For tasks like the one above and many similar such tasks, we need a way to work with the file system and file paths. We can use the `os` module for working with paths and doing things like navigating directories. In addition, the `glob` module is handy for getting lists of files based on a filename pattern.

An alternative to `os` and `glob` is the object oriented `pathlib` moddule. Let's take a quick look at both of these approaches. This is **NOT** meant to be a comprehensive tutorial on `pathlib`. There's a really good post on it in Practical Business Python entitled [Using Python's pathlib module](https://pbpython.com/pathlib-intro.html). And, a good two part series on `pathlib` was done by Python blogger, Trey Hunter:

* [Why you should be using pathlib](https://treyhunner.com/2018/12/why-you-should-be-using-pathlib/)
* [No really, pathlib is great](https://treyhunner.com/2019/01/no-really-pathlib-is-great/)

Of course, the [official pathlib docs](https://docs.python.org/3/library/pathlib.html) are really useful - there's even a [table of os and pathlib equivalents](https://docs.python.org/3/library/pathlib.html#correspondence-to-tools-in-the-os-module).



### Using os and glob
This is just a glimpse at a few operations with `os`. One thing to note is that the result of things like `getcwd` is a string.

In [None]:
import os
from glob import glob

In [None]:
# Retrieve current working directory (`cwd`)
cwd = os.getcwd()
print(cwd)
print(type(cwd))

# List all files and directories in data directory
print(os.listdir("./data"))

# Use glob to get all the csv filenames
for csv_fn in glob("./data/*.csv"):
    print(csv_fn)


### Using pathlib

Now let's get a brief introduciton to `pathlib`. Again, check out the links above for thorough tutorials.

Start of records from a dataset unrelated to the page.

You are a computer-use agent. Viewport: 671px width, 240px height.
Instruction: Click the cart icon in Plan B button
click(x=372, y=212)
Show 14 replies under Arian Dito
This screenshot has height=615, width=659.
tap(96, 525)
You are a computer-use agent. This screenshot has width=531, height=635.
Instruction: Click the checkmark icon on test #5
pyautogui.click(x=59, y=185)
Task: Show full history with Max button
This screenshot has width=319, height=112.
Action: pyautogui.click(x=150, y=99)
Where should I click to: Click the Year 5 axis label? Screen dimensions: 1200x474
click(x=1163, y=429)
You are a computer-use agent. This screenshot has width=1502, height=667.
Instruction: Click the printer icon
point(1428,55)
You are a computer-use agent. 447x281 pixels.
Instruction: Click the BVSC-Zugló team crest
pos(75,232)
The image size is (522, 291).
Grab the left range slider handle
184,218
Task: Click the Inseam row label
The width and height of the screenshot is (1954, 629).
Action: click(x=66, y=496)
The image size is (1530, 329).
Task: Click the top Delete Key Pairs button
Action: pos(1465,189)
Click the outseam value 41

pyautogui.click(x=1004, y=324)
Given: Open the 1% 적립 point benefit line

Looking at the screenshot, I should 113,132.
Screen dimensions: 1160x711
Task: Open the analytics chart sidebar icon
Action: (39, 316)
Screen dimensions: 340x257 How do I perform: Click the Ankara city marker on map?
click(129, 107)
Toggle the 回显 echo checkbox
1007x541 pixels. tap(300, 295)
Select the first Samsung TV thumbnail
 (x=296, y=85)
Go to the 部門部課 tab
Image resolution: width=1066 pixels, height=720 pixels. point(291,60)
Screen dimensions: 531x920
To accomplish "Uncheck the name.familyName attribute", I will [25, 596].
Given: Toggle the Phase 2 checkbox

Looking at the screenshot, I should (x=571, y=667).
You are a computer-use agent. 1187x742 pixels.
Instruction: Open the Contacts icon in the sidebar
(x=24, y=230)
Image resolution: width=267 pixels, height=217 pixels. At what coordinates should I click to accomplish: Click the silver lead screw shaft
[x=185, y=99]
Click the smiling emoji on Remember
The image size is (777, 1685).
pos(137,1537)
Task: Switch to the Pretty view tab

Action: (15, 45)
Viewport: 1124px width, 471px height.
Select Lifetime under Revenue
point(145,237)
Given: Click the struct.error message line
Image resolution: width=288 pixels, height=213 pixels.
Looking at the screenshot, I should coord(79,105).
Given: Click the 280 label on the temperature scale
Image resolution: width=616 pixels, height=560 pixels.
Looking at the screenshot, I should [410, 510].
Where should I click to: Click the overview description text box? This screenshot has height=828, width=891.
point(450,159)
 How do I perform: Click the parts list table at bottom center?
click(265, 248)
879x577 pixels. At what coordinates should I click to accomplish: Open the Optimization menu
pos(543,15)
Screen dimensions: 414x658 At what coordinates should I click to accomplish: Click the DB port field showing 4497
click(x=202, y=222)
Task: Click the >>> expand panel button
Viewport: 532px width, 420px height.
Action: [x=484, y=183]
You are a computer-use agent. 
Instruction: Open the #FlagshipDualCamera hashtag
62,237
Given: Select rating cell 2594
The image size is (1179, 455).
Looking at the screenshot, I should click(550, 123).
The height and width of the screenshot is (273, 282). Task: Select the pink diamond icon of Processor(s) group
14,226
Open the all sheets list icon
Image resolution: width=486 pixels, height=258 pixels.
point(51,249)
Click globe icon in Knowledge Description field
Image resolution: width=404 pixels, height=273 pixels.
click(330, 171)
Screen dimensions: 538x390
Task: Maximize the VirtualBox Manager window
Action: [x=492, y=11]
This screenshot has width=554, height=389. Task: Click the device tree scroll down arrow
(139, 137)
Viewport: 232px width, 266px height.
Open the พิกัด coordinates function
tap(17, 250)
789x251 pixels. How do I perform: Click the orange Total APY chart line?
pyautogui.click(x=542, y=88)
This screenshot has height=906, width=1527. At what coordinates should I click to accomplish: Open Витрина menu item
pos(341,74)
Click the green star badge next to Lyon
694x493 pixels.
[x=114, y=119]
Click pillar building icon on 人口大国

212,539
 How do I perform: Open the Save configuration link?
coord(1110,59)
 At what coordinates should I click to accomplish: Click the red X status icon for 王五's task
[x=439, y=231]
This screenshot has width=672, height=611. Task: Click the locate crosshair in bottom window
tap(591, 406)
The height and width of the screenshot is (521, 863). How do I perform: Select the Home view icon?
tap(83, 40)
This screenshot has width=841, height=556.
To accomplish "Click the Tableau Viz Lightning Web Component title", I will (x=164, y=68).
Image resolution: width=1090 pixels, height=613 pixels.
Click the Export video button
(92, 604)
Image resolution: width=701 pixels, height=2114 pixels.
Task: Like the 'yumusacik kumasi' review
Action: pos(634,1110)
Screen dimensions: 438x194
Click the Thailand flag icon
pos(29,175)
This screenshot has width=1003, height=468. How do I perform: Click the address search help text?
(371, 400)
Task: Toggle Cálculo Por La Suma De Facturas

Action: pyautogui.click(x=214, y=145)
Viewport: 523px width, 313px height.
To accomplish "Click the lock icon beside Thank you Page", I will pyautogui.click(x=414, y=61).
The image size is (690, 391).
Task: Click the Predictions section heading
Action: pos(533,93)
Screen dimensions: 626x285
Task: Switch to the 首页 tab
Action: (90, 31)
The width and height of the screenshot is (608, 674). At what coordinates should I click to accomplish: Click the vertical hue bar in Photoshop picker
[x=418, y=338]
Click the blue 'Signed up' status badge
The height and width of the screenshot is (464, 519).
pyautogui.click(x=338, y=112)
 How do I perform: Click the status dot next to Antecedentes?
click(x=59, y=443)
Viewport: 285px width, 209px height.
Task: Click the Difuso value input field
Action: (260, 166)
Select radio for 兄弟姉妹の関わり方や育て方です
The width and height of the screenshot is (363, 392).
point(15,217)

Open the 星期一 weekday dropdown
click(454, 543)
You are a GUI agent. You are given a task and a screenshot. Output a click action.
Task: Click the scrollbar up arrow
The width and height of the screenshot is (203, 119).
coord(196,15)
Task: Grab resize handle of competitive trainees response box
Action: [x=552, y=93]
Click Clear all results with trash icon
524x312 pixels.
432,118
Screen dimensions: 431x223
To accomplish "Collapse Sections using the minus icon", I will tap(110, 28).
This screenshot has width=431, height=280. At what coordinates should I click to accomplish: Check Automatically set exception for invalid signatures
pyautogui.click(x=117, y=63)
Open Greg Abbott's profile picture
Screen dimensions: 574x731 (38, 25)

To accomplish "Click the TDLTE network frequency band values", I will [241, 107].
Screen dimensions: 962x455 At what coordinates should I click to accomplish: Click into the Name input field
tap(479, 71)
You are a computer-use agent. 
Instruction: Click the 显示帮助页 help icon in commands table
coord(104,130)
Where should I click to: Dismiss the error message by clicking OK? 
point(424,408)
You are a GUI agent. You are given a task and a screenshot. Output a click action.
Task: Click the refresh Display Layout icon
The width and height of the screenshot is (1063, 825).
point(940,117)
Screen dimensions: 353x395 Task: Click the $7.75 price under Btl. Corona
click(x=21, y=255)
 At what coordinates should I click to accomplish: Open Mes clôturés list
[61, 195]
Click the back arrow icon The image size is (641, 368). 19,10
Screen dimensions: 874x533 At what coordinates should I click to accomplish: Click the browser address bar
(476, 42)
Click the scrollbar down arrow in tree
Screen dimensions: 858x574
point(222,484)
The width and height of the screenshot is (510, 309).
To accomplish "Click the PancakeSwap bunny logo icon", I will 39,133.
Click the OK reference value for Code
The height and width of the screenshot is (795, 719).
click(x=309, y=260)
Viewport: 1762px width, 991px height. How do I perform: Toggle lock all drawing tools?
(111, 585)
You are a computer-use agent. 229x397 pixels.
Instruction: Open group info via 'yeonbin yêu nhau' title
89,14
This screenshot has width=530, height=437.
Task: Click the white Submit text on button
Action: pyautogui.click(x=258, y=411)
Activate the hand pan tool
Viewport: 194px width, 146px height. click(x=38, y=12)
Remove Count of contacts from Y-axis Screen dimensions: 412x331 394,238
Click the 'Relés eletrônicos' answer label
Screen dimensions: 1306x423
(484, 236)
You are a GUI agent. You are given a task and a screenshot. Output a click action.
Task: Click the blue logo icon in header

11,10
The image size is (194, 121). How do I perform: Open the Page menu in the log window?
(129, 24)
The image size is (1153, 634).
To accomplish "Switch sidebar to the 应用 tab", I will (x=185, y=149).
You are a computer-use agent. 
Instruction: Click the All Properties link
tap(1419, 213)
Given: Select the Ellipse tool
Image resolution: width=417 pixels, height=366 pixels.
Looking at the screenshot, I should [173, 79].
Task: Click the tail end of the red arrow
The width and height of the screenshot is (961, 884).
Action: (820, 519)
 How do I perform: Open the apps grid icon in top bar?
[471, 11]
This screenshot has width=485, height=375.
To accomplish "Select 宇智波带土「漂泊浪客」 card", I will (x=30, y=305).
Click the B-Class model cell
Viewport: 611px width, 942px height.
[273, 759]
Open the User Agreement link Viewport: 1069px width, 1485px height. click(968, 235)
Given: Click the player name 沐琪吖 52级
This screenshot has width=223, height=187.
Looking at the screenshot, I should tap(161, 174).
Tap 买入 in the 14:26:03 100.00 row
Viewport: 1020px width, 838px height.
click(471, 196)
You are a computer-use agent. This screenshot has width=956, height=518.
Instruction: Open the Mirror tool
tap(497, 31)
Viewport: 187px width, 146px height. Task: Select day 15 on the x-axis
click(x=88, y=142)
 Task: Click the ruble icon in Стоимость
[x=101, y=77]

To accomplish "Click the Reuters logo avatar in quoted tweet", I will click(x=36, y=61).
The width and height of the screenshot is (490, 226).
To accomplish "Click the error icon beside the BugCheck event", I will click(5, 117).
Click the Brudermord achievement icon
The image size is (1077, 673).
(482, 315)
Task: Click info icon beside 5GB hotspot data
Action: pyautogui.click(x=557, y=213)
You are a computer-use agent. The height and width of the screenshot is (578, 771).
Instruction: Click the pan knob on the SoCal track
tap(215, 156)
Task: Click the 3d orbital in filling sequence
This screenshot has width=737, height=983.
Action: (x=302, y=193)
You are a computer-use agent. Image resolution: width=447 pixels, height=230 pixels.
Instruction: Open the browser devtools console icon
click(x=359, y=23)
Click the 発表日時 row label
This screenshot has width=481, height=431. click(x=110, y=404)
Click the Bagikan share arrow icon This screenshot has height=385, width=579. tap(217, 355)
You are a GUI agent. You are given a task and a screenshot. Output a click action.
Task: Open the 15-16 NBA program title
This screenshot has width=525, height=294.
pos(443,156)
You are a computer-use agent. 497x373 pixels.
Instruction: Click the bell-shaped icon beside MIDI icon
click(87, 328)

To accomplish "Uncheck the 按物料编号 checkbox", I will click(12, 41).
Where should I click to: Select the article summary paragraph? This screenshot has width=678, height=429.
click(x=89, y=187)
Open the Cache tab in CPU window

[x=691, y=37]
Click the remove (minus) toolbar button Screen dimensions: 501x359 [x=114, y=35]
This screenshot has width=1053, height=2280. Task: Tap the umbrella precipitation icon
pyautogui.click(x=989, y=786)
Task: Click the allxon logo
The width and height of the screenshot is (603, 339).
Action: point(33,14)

First, let's import the `Path` object from `pathlib`.

In [None]:
from pathlib import Path

Get the current working directory. Notice that the result is not a string; it's a `WindowsPath` object. If we were on Linux, it would be a `PosixPath` object.

In [None]:
Path.cwd()

You can build up path objects using the `/` operator.

In [None]:
data_dir = Path.cwd() / "data"
data_dir

We can also build up paths using the `Path` object. Note in this example, we get a relative path.

In [None]:
in_file_1 = Path("data", "data-text.csv")
in_file_1

If we wanted the absolute path associated with this relative path, we just use the `absolute` method.

In [None]:
in_file_1.absolute()

We can get the parts of a path with the `parts` method.

In [None]:
in_file_1.parts

Another way to build up path objects is with the `joinpath` method.

In [None]:
in_file_2 = Path.cwd().joinpath("data").joinpath("data-text.csv")
in_file_2

To do globbing we can use `pathlib`'s `glob` and `rglob` methods. It's important to note that these return generators - i.e. they don't actually compute all the values until asked. The 'r' in `rglob` stands for *recursive* and means it will dive down into subdirectories looking for filenames that match the specified pattern. The `glob` version just looks in the current directory.

In [None]:
data_dir.rglob('*.csv')

In [None]:
for f in data_dir.rglob('*.csv'):
    print(f)

Let's repeat using `glob` and just print the fiename and its component parts instead of the whole path.

In [None]:
for f in data_dir.glob('*.csv'):
    print(f"filename = {f.name}, stem = {f.stem}, suffix = {f.suffix}")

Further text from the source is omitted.